* _OBJECTIVE 1_
Copy out the rows word for word, everything from the line containing "Given: Click the See more link" down to the line containing "click(x=1248, y=323)", with both of those lines included. Leave out all other rows.

* _SOURCE DOCUMENT_
← Blog

I self-host analytics with SQLite + Astro middleware — and GA4 is never coming back

One .db file, 200 lines of TypeScript, no client-side JS, no cookie banner. Here's how I count visitors for this portfolio — and when this setup is NOT enough.

The site you’re reading has a “X people visited today” counter on the homepage. It doesn’t call Google Analytics, doesn’t embed Plausible / Umami / Fathom, doesn’t ship a single line of third-party JavaScript. The whole counter runs on:

  • A ~2 MB app.db file sitting next to the app.
  • A 60-line Astro middleware.
  • One INSERT per valid pageview.
  • One SELECT COUNT(DISTINCT ip) per homepage render.

That’s it.

I switched off Google Analytics 4 and onto this setup 14 months ago for 3 freelance projects. After 14 months, I can’t remember a single reason to go back. Here’s the setup, the real trade-offs, and when you shouldn’t follow this path.

SQLite logo

Why I left GA4

Three reasons, in order of how much they bothered me:

1. Cookie banner. GDPR + ePrivacy force you to ask consent before loading gtag.js. You drop in Cookiebot / Termly, spend 3 days making the banner just-pretty-enough, and afterward 70% of users hit “Reject”. The numbers in GA represent 30% of reality. Making business decisions on that 30% is taking placebo for a real headache.

2. Performance budget burned for no payoff. gtag.js is ~50 KB compressed. It loads, then fires 2-3 requests to Google. My mobile Lighthouse dropped from 99 to 87 because of that script alone. A portfolio site can’t live with 87.

* _DATASET ENTRIES_
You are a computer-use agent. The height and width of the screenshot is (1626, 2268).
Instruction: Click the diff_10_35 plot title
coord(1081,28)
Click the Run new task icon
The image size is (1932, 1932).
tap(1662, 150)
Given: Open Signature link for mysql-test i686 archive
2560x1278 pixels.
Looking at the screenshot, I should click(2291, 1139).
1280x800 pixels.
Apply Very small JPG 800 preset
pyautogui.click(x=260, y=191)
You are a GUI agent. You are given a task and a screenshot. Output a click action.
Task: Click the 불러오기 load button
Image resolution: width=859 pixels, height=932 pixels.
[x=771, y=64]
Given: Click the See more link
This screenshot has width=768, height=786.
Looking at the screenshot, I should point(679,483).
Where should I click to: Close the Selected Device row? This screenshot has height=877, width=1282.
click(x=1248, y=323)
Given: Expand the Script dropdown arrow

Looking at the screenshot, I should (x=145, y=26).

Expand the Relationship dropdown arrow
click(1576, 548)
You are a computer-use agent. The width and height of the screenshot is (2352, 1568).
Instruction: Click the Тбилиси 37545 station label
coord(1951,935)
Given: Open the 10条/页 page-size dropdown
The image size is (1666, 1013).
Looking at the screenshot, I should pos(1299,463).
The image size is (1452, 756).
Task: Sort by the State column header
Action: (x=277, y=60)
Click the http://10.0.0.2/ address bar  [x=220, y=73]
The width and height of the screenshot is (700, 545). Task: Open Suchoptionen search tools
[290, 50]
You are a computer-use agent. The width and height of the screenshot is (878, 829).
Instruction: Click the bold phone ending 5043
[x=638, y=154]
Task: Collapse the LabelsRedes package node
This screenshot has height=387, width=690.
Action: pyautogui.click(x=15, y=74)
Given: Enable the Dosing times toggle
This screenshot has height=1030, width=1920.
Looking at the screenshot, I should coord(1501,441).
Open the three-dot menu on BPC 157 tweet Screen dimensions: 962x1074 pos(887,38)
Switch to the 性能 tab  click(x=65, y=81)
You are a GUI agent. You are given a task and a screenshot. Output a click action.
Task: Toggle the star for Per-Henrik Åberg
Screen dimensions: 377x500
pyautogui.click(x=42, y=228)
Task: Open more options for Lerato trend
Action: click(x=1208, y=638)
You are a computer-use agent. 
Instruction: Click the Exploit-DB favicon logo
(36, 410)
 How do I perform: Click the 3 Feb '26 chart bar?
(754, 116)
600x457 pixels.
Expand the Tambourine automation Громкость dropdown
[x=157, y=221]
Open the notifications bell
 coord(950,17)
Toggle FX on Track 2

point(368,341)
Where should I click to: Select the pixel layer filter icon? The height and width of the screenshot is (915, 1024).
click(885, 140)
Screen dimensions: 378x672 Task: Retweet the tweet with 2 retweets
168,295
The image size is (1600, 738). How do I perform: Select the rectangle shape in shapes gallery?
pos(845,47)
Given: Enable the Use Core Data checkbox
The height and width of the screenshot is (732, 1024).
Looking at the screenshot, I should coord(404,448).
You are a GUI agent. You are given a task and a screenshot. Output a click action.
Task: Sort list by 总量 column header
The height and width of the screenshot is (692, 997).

* _OBJECTIVE 2_
Carry the blog post on self-hosting analytics with SQLite forward from its final sentence.

* _EXERCISE RESULT 1_
Given: Click the See more link
This screenshot has width=768, height=786.
Looking at the screenshot, I should point(679,483).
Where should I click to: Close the Selected Device row? This screenshot has height=877, width=1282.
click(x=1248, y=323)

* _EXERCISE RESULT 2_
3. I don’t need 90% of GA4’s features. No conversion funnel, no e-commerce, no audience segmentation. I just want to know: “how many people read the Chainsaw Man post today?”. GA4 is Photoshop when I need a pencil.

Architecture — 3 pieces

┌──────────────────┐
│   Browser GET    │
│  /blog/foo       │
└────────┬─────────┘
         │ HTTP request

┌──────────────────┐
│ Astro middleware │  ──► trackVisit({ ip, ua, path, ... })
│  (server-side)   │
└────────┬─────────┘


┌──────────────────┐       ┌──────────────────┐
│  visits.ts logic │ ────► │   SQLite (WAL)   │
│  - bot UA filter │       │   visits table   │
│  - 60s dedupe    │       │                  │
│  - day bucketing │       └──────────────────┘
└──────────────────┘

The browser sees nothing. No request, no cookie, no script. All tracking happens server-side, inside the same request that renders the page.

Part 1: Schema — 1 table, 9 columns

CREATE TABLE visits (
  id         INTEGER PRIMARY KEY AUTOINCREMENT,
  ip         TEXT NOT NULL,
  ua         TEXT,
  path       TEXT,
  referrer   TEXT,
  lang       TEXT,
  country    TEXT,
  day        TEXT NOT NULL,         -- YYYY-MM-DD in Asia/Ho_Chi_Minh
  created_at INTEGER NOT NULL DEFAULT (strftime('%s','now'))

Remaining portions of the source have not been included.